While I understand why you have added a local array cache to speed up repeated requests to the same resource in the same page load, it does introduce a problem elsewhere, that is the reason why I originally wrote this cache adapter to not have a local array cache. I was using back then an APC plugin that had a local array cache and I was running into issues with large sites and memory utilization, which had a knock-on effect with how many concurrent FPM processes we could run without running out server memory.
I run a number of large WordPress installations with close to 1M user accounts in them. When introducing an array cache to a large website where you are reading in a fair amount of data from the cache that can increase the PHP process memory footprint by a fair few MB per process. As the data is stored in an array that cannot be GC'd it utilises that entire memory for the length of the page load. It is not shared across processes so that memory usage is propped up and taken down every page load. When running high traffic load those few extra MBs per page load cause issues.

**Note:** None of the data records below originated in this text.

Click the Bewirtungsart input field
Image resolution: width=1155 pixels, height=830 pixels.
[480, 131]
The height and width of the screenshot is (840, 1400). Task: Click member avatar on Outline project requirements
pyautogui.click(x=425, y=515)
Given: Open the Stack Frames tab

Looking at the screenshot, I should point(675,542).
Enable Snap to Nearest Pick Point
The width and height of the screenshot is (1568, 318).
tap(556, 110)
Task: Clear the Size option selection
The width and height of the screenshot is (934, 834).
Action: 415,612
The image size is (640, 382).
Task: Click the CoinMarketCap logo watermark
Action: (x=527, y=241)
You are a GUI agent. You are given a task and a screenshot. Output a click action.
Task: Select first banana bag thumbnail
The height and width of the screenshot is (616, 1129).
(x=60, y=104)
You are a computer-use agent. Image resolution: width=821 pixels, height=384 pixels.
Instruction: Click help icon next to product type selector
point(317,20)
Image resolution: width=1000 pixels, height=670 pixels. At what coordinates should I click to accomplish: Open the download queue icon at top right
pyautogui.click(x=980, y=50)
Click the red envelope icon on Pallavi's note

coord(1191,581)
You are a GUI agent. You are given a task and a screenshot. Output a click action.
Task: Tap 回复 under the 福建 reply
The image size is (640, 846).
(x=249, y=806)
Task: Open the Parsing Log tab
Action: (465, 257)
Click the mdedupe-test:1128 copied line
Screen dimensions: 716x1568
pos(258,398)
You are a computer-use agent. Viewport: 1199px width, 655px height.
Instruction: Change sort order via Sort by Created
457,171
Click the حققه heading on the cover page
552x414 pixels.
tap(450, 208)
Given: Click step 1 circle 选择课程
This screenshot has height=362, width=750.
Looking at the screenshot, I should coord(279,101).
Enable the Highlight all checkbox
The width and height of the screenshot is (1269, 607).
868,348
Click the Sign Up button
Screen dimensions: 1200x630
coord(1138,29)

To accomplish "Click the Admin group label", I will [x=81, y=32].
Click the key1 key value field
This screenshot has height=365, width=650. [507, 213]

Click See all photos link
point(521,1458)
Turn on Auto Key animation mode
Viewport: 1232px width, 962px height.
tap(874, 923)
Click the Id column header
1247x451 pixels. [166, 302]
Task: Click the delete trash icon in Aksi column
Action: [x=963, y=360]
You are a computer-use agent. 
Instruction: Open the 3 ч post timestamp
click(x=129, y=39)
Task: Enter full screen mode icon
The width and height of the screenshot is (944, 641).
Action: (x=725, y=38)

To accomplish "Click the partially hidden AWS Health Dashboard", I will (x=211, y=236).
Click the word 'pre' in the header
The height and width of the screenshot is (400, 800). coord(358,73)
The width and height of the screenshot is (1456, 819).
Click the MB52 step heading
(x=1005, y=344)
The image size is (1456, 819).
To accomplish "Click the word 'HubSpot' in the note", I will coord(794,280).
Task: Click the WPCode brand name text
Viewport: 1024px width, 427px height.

Another problem with the local array cache in WP land is that it is easy to exhaust the memory limit of a single process. Take this scenario: I want to loop over my users and set some user meta based on some arbitrary metric. To do that I would write something like this:
foreach($users as $user) {
update_user_meta($user->ID, 'some_key', 'some_value');
}
Because WP is trying to optimise its calls to the DB when every setting some user meta it will keep a cache of the WP_User object and a full copy of that user's meta, so the next time you want to call upon that meta it doesn't have to go to the DB and can lookup the cache and mind the meta in the array. As part of updating meta it has to first fetch the meta and if it doesn't exist in a cache, put it there. On a large website, a user object and all of its meta keys data can reach 100KB of data. Not thats not a lot but let's say I loop over 100 users I now have 10MB of additional memory usage in PHP because of the local array cache. Loop over 10K users and now you see the problem. You've now just fatal errored halfway through script execution because of memory exhaustion.
Another problem with the local cache implementation is that it doesn't respect TTL. If I set something to the cache for 5 seconds there is nothing in the local cache that respects that. If you have a long-running script and at the start, something goes in for 5 seconds and then a minute later I read that data back out or need to update it then the local cache is stale. In the real world, this is very unlikely to happen but it has been an issue for me in the past so I have to address it here.
I would love to merge this is but in its current state I think these things need to be addressed. I think a solution would be to have a simple way to switch the local cache on/off. For the majority of users having it on by default would be fine. But for large installations where the local cache can become problematic a way to turn it off would be good.
Also, it would be interesting to see the performance difference between doing 1M fetches from PHP array vs apcu_fetch to see really how well a local cache would improve things. As APCu data is stored in memory it should be just as fast...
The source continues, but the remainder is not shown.